◆ **Directions for this task**:
Word for word, reproduce every line of the data below.

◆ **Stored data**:
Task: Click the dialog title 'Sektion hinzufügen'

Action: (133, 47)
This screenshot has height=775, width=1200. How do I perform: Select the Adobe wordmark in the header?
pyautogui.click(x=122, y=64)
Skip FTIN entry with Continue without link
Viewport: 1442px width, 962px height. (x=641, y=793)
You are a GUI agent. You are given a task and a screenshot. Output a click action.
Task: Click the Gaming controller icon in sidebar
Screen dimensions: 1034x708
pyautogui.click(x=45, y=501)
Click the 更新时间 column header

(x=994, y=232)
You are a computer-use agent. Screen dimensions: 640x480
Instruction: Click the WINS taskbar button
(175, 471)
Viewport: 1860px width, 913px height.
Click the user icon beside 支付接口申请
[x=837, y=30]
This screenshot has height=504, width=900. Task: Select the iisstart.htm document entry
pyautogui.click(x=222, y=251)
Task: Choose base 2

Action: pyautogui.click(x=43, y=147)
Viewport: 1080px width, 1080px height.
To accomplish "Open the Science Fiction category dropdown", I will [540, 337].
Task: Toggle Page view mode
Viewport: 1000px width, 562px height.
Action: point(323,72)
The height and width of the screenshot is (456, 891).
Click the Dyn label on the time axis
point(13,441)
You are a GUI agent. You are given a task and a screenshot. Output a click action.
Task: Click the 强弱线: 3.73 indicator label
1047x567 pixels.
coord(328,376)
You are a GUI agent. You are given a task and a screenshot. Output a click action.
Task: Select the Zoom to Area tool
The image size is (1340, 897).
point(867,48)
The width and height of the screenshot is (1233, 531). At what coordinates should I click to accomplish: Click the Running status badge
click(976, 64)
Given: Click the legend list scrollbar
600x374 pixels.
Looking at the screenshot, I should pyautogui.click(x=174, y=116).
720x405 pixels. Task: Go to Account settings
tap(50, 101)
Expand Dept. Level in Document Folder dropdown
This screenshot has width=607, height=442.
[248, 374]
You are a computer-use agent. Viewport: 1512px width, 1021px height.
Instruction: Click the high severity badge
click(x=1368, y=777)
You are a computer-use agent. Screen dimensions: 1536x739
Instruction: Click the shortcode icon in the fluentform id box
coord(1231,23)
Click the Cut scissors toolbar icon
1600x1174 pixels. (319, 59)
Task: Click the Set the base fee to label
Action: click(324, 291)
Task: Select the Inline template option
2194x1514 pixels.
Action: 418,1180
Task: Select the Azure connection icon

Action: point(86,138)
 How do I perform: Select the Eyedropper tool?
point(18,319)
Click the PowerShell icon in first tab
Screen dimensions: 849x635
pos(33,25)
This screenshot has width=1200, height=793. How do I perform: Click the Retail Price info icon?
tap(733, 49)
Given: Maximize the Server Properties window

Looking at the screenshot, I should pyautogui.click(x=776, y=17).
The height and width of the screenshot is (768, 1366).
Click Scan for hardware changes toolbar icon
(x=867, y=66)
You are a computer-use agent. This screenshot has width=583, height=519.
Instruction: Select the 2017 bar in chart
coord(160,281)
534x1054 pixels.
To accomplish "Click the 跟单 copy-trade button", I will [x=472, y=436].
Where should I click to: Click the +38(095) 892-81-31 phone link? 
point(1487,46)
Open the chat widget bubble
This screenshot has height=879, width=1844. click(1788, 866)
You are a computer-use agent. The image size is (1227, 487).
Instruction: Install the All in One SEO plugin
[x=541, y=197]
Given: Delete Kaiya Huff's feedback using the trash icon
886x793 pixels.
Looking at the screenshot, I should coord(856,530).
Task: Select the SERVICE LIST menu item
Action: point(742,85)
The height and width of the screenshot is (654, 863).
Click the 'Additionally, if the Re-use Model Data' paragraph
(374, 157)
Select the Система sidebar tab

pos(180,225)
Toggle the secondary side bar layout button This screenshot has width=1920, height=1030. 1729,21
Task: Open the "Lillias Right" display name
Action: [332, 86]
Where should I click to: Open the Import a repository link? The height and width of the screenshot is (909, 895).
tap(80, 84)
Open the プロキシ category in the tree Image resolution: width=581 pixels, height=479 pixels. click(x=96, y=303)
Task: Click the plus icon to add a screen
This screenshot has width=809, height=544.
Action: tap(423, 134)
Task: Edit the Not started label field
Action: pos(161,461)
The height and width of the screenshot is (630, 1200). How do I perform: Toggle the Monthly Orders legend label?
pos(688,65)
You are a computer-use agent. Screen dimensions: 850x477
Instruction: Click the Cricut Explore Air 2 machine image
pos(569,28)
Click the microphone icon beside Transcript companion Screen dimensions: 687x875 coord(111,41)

◆ **Answer box**:
Task: Click the dialog title 'Sektion hinzufügen'

Action: (133, 47)
This screenshot has height=775, width=1200. How do I perform: Select the Adobe wordmark in the header?
pyautogui.click(x=122, y=64)
Skip FTIN entry with Continue without link
Viewport: 1442px width, 962px height. (x=641, y=793)
You are a GUI agent. You are given a task and a screenshot. Output a click action.
Task: Click the Gaming controller icon in sidebar
Screen dimensions: 1034x708
pyautogui.click(x=45, y=501)
Click the 更新时间 column header

(x=994, y=232)
You are a computer-use agent. Screen dimensions: 640x480
Instruction: Click the WINS taskbar button
(175, 471)
Viewport: 1860px width, 913px height.
Click the user icon beside 支付接口申请
[x=837, y=30]
This screenshot has height=504, width=900. Task: Select the iisstart.htm document entry
pyautogui.click(x=222, y=251)
Task: Choose base 2

Action: pyautogui.click(x=43, y=147)
Viewport: 1080px width, 1080px height.
To accomplish "Open the Science Fiction category dropdown", I will [540, 337].
Task: Toggle Page view mode
Viewport: 1000px width, 562px height.
Action: point(323,72)
The height and width of the screenshot is (456, 891).
Click the Dyn label on the time axis
point(13,441)
You are a GUI agent. You are given a task and a screenshot. Output a click action.
Task: Click the 强弱线: 3.73 indicator label
1047x567 pixels.
coord(328,376)
You are a GUI agent. You are given a task and a screenshot. Output a click action.
Task: Select the Zoom to Area tool
The image size is (1340, 897).
point(867,48)
The width and height of the screenshot is (1233, 531). At what coordinates should I click to accomplish: Click the Running status badge
click(976, 64)
Given: Click the legend list scrollbar
600x374 pixels.
Looking at the screenshot, I should pyautogui.click(x=174, y=116).
720x405 pixels. Task: Go to Account settings
tap(50, 101)
Expand Dept. Level in Document Folder dropdown
This screenshot has width=607, height=442.
[248, 374]
You are a computer-use agent. Viewport: 1512px width, 1021px height.
Instruction: Click the high severity badge
click(x=1368, y=777)
You are a computer-use agent. Screen dimensions: 1536x739
Instruction: Click the shortcode icon in the fluentform id box
coord(1231,23)
Click the Cut scissors toolbar icon
1600x1174 pixels. (319, 59)
Task: Click the Set the base fee to label
Action: click(324, 291)
Task: Select the Inline template option
2194x1514 pixels.
Action: 418,1180
Task: Select the Azure connection icon

Action: point(86,138)
 How do I perform: Select the Eyedropper tool?
point(18,319)
Click the PowerShell icon in first tab
Screen dimensions: 849x635
pos(33,25)
This screenshot has width=1200, height=793. How do I perform: Click the Retail Price info icon?
tap(733, 49)
Given: Maximize the Server Properties window

Looking at the screenshot, I should pyautogui.click(x=776, y=17).
The height and width of the screenshot is (768, 1366).
Click Scan for hardware changes toolbar icon
(x=867, y=66)
You are a computer-use agent. This screenshot has width=583, height=519.
Instruction: Select the 2017 bar in chart
coord(160,281)
534x1054 pixels.
To accomplish "Click the 跟单 copy-trade button", I will [x=472, y=436].
Where should I click to: Click the +38(095) 892-81-31 phone link? 
point(1487,46)
Open the chat widget bubble
This screenshot has height=879, width=1844. click(1788, 866)
You are a computer-use agent. The image size is (1227, 487).
Instruction: Install the All in One SEO plugin
[x=541, y=197]
Given: Delete Kaiya Huff's feedback using the trash icon
886x793 pixels.
Looking at the screenshot, I should coord(856,530).
Task: Select the SERVICE LIST menu item
Action: point(742,85)
The height and width of the screenshot is (654, 863).
Click the 'Additionally, if the Re-use Model Data' paragraph
(374, 157)
Select the Система sidebar tab

pos(180,225)
Toggle the secondary side bar layout button This screenshot has width=1920, height=1030. 1729,21
Task: Open the "Lillias Right" display name
Action: [332, 86]
Where should I click to: Open the Import a repository link? The height and width of the screenshot is (909, 895).
tap(80, 84)
Open the プロキシ category in the tree Image resolution: width=581 pixels, height=479 pixels. click(x=96, y=303)
Task: Click the plus icon to add a screen
This screenshot has width=809, height=544.
Action: tap(423, 134)
Task: Edit the Not started label field
Action: pos(161,461)
The height and width of the screenshot is (630, 1200). How do I perform: Toggle the Monthly Orders legend label?
pos(688,65)
You are a computer-use agent. Screen dimensions: 850x477
Instruction: Click the Cricut Explore Air 2 machine image
pos(569,28)
Click the microphone icon beside Transcript companion Screen dimensions: 687x875 coord(111,41)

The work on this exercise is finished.